Abstract
The line joining the superior aspect of the iliac crests posteriorly (the intercristal line) is commonly stated to cross the midline at the L4 or L4–5 spinal level on imaging. This study aimed to assess the spinal level identified through palpation of surface anatomy (iliac crests and posterior superior iliac spines) in adults and the level of agreement compared with the intercristal line identified through imaging. The study participants included consecutive adult patients undergoing prone fluoroscopically guided spinal injections for chronic low back pain at the Royal Orthopaedic Hospital, Birmingham, between April and July 2004. Prior to fluoroscopic imaging, each patient's surface anatomy was palpated by two examiners and lines created to form the palpated intercristal line and the posterior superior iliac spine line. Following imaging, the mid-line spinal levels identified by these palpated lines were recorded and the level of agreement (kappa coefficient) with the intercristal line formed by imaging of the iliac crests was assessed. The results showed that although the L4 or L4–5 spinal levels were identified on imaging of the intercristal line in 86.7% of 75 patients (49 female), the intercristal line formed through palpation tended to identify higher levels; the L3 or L3–4 spinal levels in 77.3% of cases and more commonly in females than in males (85.7 vs. 61.5%) and in patients with higher body mass indices. The level of agreement between the two lines was poor (κ = 0.05). The posterior superior iliac spine line identified the S2 spinous process in 51% and the S1 in 44% of 60 (45 female) patients.
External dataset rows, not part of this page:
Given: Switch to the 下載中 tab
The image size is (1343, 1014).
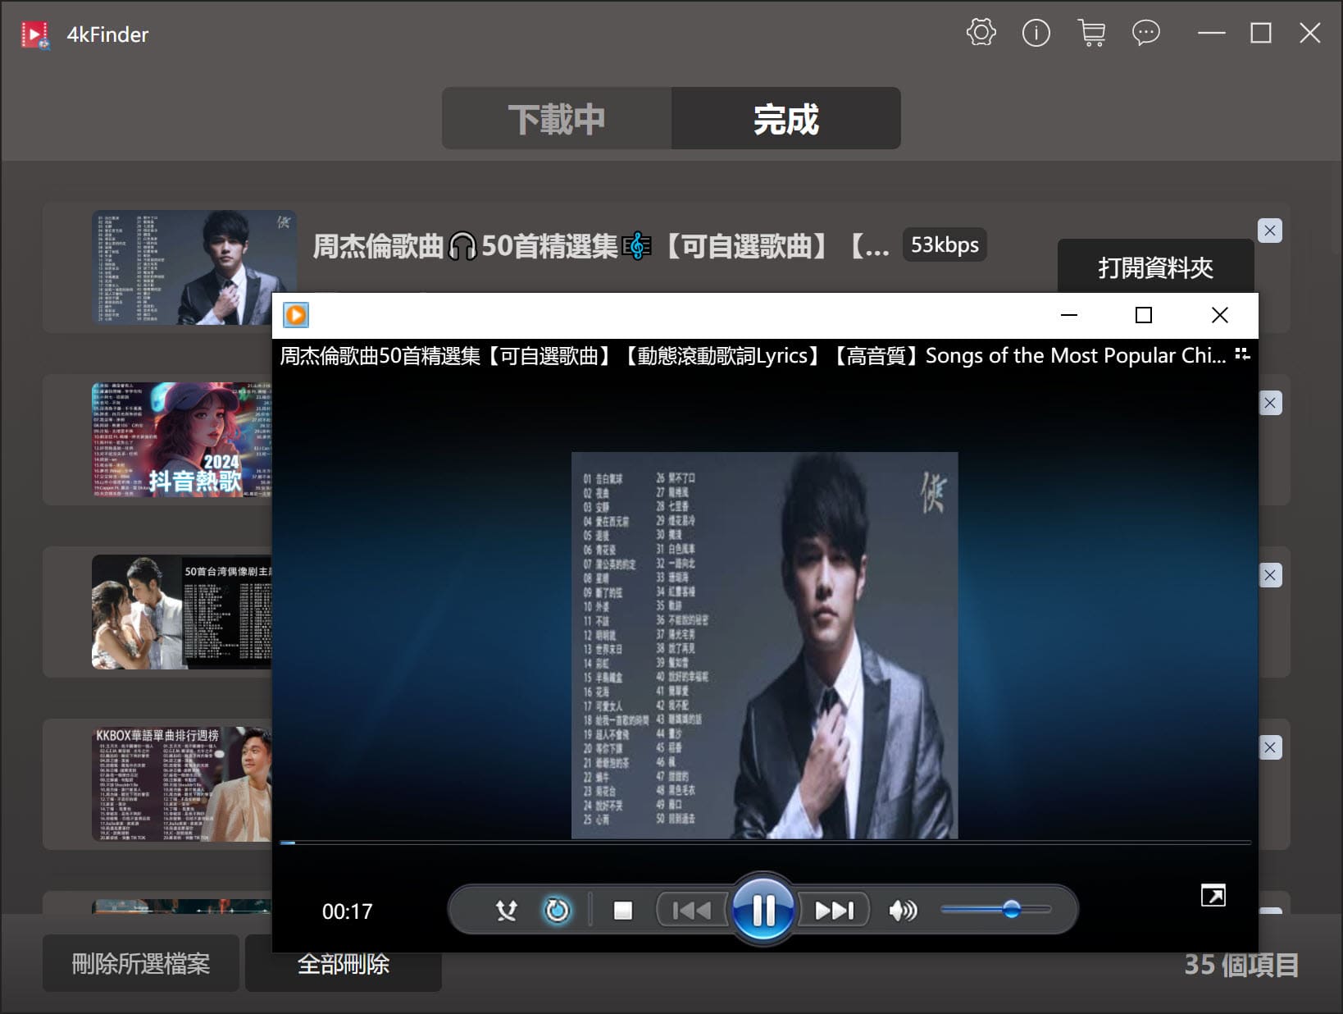Looking at the screenshot, I should click(x=557, y=119).
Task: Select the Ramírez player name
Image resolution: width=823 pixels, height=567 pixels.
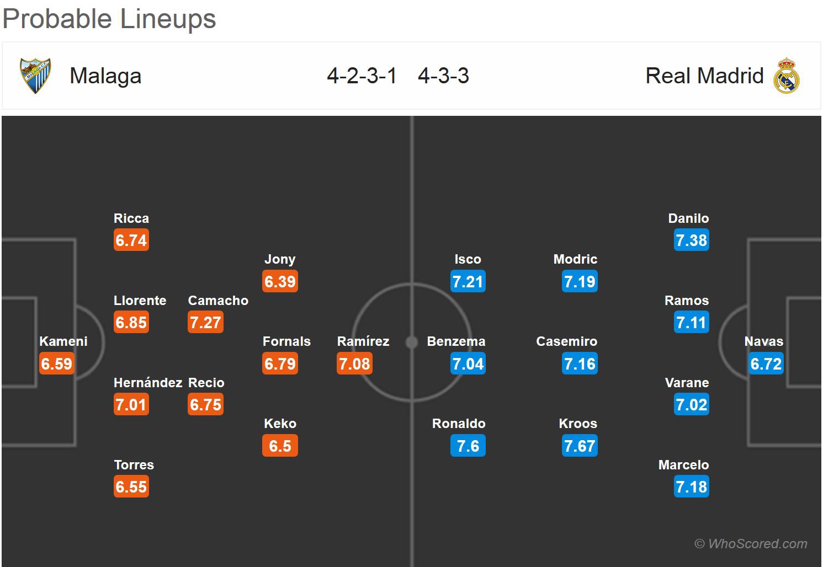Action: (363, 341)
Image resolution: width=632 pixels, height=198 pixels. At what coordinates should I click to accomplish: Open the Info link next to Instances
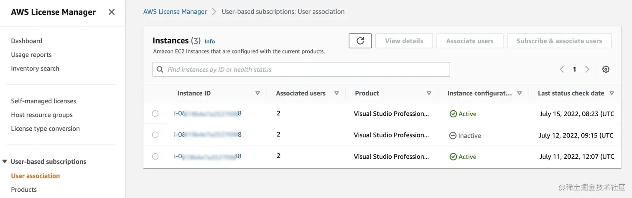point(210,41)
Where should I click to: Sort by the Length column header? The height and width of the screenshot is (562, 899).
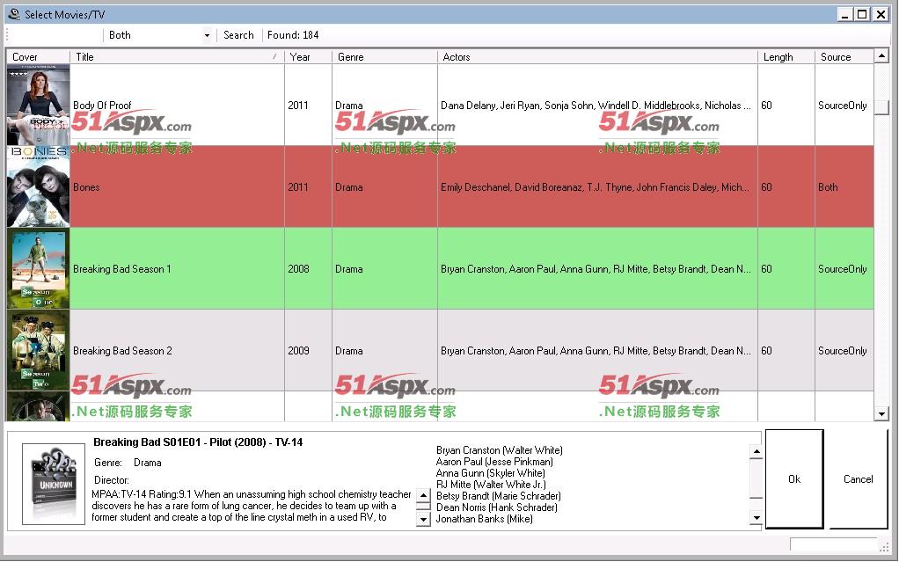coord(785,57)
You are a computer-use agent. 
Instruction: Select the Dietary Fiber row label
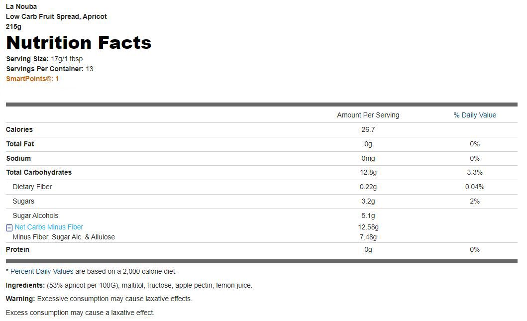click(32, 187)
The results suggest that formation of the intercristal line by palpation of the iliac crests identifies different spinal levels to those identified by imaging and that both methods should be regarded as different instruments. In the clinical situation, it may be more appropriate to consider that palpation of the intercristal line is a guide for identifying the L3 or L3–4 spinal levels rather than the L4 or L4–5 levels, particularly in females and patients with higher body mass indices.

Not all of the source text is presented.